# Page excerpt start
If so (if not? if there is a reason not to..? :P), I'm clearly not aware
of it. The only state I can think of that is remotely close is an
ordered item. Ordered items have a flag that essentially allows them to
pass through to the AIL without being logged.

Also note that the hunk below was not intended as an independent patch.
It was a suggestion on how to address my feedback in the currently
proposed patch.

Brian

> Ah well, I'll dump both of them in my tree and see if generic/388 has
> anything interesting to say. :P
> 
> --D
> 
> > Brian
> > 
> > P.S., IOW, fold something like the appended into the original patch. As
> > easy as it is to add, it can just as easily be removed if "dirty in tx"
> > + "clean item" turns into an explicitly handled state in the future. In
> > the meantime, this turns potential bugs like the symlink bug in the buf
> > log range patch into a shutdown that prevents the silent corruption that
> > would occur if the transaction had committed.
# Page excerpt end
# Supplied information start
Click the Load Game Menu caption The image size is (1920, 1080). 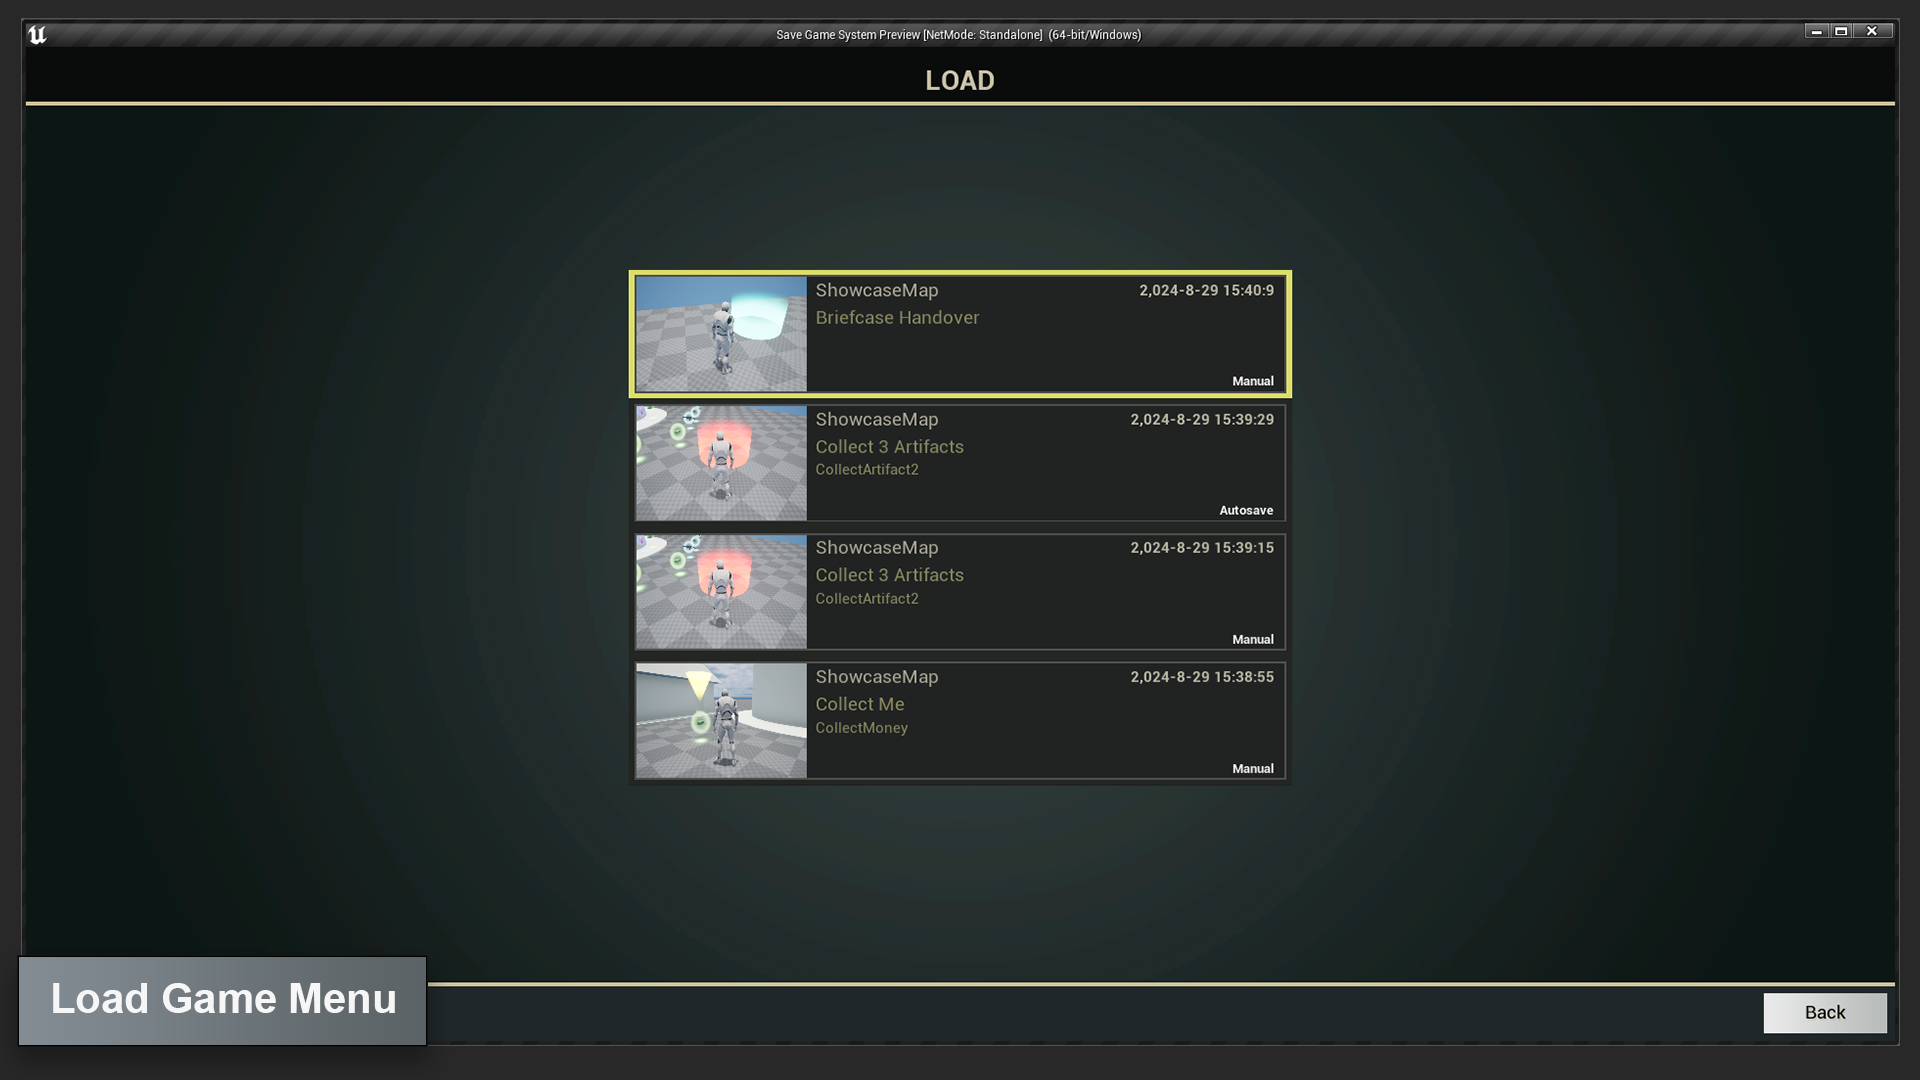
# Supplied information end
Exercise instructions: From the patch discussion above, extract the passage from "If so (if not?" to "without being logged." word for word.

Answer below:
If so (if not? if there is a reason not to..? :P), I'm clearly not aware
of it. The only state I can think of that is remotely close is an
ordered item. Ordered items have a flag that essentially allows them to
pass through to the AIL without being logged.